If only . . .

Love at First Sight was the second post I wrote. It told the true tale of a young man enamored of a pretty grocery store clerk in the market where I frequently shop. Recently, the lovely and talented Caitriona Balfe shared a link with us from The Philosophers’ Mail entitled On the madness and charm of crushes. The article sparked a fond memory of my own tale of an unrequited crush, and I thought I would share it with you now.

While attending Purdue University in West Lafayette, Indiana, I drove to Indianapolis with my roommate, Lisa, over the holiday break. As it was Christmas, we decided to do a little shopping and headed to Union Station in the downtown area. The old building, constructed in 1853, had been converted into a quaint shopping center in the 1980s. At some point in time – I don’t know when – the shops were closed, and the historic station now serves as a banquet hall and conference center.

Union Station Interior

Winter solstice in Indianapolis is not unlike any other midwestern city – cold, blustery, and white. But this story is not about the charming building (pictured above) or the weather. Those are aspects I retain as part of a memory I have treasured and laughed about since its happening. Often I wish it had a different ending, but then it would be a different story. So . . . as it goes.

Lisa and I, dressed in our winter wear, had been browsing for a short time when we entered one particular shop. It sold Christmas decorations, papyrus and such. Once inside, she went her way, and I went mine.

As I was perusing a table of Christmas cards, my eyes were drawn to a man across the shop. He was taller than average with dark hair and dark eyes which I couldn’t tell from a distance but was soon to see up close. The fact he was handsome – at least to me – goes without saying. Dressed in a grey suit and wool overcoat, he was an impeccable sight.

I have never been one to stare at a stranger whom I find physically attractive. That night, I openly stared. I stood by the display table, frozen in place, staring across the shop at the most beautiful man I had ever seen in my life. What was worse – he noticed. At first, he gave me only a fleeting look. But then his eyes returned, and he stared back. I can only imagine the picture I presented – eyes wide and mouth slightly agape. I do not remember if I was breathing.

After what felt like minutes, but was surely only seconds, his attention was drawn away. With him was an elderly couple I could only assume were his parents. They were both shorter than him, probably having shrunk a bit with age, and his mother was asking him a question.

Lines of data:
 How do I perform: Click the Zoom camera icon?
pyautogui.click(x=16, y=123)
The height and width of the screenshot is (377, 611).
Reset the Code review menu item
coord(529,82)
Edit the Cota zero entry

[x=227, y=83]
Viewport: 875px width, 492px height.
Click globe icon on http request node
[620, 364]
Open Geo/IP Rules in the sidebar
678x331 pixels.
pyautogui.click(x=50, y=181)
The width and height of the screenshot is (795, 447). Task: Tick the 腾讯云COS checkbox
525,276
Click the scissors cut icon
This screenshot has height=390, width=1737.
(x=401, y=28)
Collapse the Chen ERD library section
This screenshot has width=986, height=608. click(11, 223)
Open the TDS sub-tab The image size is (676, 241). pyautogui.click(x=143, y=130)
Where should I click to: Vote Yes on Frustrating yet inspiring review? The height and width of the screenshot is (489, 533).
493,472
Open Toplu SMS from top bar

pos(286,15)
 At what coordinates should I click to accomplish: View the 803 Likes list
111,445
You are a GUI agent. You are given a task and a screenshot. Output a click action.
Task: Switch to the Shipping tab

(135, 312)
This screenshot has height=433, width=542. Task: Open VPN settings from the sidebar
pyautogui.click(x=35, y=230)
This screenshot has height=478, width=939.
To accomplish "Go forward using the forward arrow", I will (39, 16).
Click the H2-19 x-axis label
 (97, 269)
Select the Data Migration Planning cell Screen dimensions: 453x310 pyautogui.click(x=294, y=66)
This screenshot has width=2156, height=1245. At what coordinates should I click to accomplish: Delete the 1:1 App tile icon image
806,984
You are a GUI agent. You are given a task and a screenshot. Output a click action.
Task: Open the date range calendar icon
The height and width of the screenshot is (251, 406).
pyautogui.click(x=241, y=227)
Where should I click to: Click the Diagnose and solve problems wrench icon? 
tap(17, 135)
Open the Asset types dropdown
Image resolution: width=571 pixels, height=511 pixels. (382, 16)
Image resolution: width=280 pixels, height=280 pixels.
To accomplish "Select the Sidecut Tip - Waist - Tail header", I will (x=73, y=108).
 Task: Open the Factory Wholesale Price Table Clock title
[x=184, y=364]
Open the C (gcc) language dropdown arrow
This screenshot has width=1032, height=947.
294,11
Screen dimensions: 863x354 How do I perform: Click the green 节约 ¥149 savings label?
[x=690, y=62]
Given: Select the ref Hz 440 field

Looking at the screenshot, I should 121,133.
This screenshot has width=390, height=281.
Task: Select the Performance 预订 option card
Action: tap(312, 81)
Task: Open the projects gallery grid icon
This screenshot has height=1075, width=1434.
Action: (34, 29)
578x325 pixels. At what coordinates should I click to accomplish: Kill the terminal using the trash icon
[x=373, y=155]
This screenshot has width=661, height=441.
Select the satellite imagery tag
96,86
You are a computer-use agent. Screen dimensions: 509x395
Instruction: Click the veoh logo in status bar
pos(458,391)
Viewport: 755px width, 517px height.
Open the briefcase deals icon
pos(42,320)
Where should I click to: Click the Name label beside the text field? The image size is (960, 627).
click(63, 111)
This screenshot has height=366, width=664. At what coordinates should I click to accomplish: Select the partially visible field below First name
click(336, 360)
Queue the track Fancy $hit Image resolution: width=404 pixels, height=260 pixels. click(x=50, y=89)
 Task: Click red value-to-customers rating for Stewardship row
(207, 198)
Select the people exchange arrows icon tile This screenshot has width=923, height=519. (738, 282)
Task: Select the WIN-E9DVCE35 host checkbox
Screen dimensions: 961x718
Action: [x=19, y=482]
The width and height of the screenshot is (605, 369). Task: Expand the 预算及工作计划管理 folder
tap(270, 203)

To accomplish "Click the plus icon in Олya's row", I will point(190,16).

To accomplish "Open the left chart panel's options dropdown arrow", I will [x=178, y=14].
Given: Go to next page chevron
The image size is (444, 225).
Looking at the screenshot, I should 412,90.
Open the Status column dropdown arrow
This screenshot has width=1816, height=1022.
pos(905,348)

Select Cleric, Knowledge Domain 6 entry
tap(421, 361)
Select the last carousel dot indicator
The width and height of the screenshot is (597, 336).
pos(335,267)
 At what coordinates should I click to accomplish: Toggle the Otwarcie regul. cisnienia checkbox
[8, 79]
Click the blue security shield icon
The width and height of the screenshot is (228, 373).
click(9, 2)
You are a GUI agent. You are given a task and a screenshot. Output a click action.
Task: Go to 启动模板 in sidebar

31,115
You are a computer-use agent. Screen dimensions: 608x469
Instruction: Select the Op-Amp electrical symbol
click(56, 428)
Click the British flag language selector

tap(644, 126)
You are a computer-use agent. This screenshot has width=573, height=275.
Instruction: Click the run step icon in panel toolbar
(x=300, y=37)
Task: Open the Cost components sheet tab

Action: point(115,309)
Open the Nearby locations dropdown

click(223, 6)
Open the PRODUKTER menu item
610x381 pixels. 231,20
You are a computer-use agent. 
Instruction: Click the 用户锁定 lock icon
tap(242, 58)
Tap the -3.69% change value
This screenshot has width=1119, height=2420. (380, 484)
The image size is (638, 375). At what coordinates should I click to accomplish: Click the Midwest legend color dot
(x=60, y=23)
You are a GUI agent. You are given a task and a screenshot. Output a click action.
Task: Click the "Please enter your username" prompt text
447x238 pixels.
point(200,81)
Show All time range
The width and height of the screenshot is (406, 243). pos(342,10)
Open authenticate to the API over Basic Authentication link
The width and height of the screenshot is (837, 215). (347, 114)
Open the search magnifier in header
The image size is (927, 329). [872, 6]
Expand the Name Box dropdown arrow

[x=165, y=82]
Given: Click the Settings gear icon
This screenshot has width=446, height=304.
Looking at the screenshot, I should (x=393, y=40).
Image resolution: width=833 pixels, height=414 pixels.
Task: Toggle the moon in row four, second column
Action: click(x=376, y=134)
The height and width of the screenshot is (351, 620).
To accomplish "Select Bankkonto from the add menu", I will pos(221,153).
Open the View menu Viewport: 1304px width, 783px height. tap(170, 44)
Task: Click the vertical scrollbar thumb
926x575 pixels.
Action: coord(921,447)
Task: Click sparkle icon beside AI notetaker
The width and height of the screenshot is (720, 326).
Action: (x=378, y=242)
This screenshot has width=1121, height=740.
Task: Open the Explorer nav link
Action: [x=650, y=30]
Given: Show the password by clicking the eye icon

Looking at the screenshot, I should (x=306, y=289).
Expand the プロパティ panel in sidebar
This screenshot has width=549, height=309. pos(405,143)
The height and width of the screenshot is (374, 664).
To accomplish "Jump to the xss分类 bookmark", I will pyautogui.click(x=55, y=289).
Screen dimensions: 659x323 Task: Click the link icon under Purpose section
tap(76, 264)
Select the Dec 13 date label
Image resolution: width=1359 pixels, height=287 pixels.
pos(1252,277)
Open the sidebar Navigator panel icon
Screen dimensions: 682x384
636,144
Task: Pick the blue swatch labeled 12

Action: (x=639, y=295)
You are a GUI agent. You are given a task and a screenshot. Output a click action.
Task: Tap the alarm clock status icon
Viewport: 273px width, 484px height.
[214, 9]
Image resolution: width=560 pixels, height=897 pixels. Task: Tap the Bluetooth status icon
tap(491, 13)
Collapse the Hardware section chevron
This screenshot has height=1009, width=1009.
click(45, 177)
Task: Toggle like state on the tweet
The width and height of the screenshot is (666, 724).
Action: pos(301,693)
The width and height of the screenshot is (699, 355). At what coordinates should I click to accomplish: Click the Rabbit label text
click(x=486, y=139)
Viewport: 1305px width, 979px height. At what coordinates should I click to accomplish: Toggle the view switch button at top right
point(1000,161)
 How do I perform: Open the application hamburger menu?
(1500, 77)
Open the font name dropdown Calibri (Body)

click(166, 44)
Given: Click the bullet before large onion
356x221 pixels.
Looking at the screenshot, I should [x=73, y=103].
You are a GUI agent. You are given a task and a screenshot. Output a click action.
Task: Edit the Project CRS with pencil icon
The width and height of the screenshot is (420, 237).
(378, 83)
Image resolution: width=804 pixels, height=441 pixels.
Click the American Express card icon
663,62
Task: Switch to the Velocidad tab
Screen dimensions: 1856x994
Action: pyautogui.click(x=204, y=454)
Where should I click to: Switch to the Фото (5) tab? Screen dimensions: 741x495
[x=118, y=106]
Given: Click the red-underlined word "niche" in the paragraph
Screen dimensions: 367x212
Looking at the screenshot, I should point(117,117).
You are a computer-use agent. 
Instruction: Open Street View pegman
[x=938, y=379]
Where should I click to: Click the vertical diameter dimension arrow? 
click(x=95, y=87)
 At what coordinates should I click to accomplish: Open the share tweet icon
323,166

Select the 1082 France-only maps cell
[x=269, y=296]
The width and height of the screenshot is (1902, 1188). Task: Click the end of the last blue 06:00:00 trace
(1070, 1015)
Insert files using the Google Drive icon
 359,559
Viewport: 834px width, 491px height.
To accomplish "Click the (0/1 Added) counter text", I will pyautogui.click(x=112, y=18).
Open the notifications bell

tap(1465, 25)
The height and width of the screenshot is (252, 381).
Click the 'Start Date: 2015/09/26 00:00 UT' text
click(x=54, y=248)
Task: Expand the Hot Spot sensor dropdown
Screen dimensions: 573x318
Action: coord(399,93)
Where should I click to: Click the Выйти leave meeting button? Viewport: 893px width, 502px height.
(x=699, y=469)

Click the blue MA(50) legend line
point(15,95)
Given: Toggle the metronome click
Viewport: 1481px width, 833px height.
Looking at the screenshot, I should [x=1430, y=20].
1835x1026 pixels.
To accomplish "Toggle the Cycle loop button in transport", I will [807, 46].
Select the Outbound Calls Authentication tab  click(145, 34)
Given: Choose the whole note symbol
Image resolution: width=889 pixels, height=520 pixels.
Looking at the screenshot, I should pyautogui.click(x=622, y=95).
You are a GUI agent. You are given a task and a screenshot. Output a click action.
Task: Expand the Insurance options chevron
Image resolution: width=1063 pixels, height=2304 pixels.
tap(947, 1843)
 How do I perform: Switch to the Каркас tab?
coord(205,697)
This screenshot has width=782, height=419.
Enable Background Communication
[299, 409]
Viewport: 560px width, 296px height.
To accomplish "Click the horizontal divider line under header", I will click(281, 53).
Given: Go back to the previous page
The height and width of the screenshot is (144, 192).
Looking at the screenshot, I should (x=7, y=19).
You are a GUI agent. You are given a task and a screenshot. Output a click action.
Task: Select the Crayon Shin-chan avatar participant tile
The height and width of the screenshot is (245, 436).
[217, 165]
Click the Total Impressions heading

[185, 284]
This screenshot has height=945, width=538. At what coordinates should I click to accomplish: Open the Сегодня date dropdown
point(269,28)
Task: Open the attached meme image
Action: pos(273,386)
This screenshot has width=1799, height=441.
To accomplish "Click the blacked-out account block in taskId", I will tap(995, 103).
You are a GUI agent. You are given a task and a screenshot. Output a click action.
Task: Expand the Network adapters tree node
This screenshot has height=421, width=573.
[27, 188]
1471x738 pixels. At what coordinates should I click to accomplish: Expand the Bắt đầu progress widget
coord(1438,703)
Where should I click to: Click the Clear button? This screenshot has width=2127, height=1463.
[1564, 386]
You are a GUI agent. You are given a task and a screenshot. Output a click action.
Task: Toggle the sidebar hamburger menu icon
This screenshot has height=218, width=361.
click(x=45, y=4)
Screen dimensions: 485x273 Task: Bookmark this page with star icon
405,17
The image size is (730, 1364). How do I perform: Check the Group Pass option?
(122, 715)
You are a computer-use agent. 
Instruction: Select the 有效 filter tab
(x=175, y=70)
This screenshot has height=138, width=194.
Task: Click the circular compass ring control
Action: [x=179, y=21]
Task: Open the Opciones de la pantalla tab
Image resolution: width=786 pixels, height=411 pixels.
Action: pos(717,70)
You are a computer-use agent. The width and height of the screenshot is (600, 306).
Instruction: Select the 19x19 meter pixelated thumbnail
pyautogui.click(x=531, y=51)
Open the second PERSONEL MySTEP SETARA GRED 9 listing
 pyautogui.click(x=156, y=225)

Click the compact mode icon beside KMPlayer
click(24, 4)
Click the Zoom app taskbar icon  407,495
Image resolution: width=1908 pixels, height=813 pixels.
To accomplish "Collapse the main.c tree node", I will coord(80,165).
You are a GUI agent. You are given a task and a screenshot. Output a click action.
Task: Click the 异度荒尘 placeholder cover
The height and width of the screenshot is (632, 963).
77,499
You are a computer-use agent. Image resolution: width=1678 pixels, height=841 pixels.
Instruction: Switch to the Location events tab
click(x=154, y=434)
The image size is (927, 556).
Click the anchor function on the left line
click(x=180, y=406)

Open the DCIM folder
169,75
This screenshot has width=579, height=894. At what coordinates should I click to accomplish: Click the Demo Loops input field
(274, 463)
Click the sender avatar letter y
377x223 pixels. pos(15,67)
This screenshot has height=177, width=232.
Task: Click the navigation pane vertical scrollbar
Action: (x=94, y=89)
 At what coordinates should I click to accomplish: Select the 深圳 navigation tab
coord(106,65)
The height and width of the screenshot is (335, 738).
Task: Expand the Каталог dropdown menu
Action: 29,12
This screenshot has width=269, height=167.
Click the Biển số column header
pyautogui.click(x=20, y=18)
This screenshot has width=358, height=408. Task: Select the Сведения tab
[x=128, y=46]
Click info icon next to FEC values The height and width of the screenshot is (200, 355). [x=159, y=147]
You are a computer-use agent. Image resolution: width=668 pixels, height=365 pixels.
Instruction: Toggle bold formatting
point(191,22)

*WHAT THIS EXERCISE ASKS*
a: Please translate this sentence from the Union Station story into Spanish: "Once inside, she went her way, and I went mine."
b: Carry the Union Station story forward from its final sentence, keeping the same first-person voice.

*ANSWERS BELOW*
a: Una vez dentro, ella se fue por su lado y yo por el mío.

b:
Slowly coming to my senses, I surveyed their immediate vicinity for signs of a wife. There were none. The realization this man alone had brought his parents to Union Station for shopping, exponentially increased his attractiveness.

I forced my eyes to return to their empty perusal of the goods on the table, occasionally stealing a glance. My roommate approached and surprised me from behind.

“What are you doing?” she asked.

I turned to her, relieved to have a friend at my side. Without casting my eyes to the object of my new-found obsession, I whispered, “I was staring at that man.”

Lisa’s eyes did the casting for me. She smiled in his direction then came back to me. “You mean the guy who was hitting on me?”

She held a serious face long enough to make me believe, then she burst out laughing and knocked my shoulder with the back of her hand. I chuckled with her to keep from tying her blond hair around her neck.

“B—-,” I thought to her retreating back as her laugh trailed off. I was left alone again.

I turned back around but the man and his parents were gone. Deflated, I tried to concentrate on the Christmas card display in the middle of the aisle. Moments later . . .

“Excuse me,” a voice said from behind me.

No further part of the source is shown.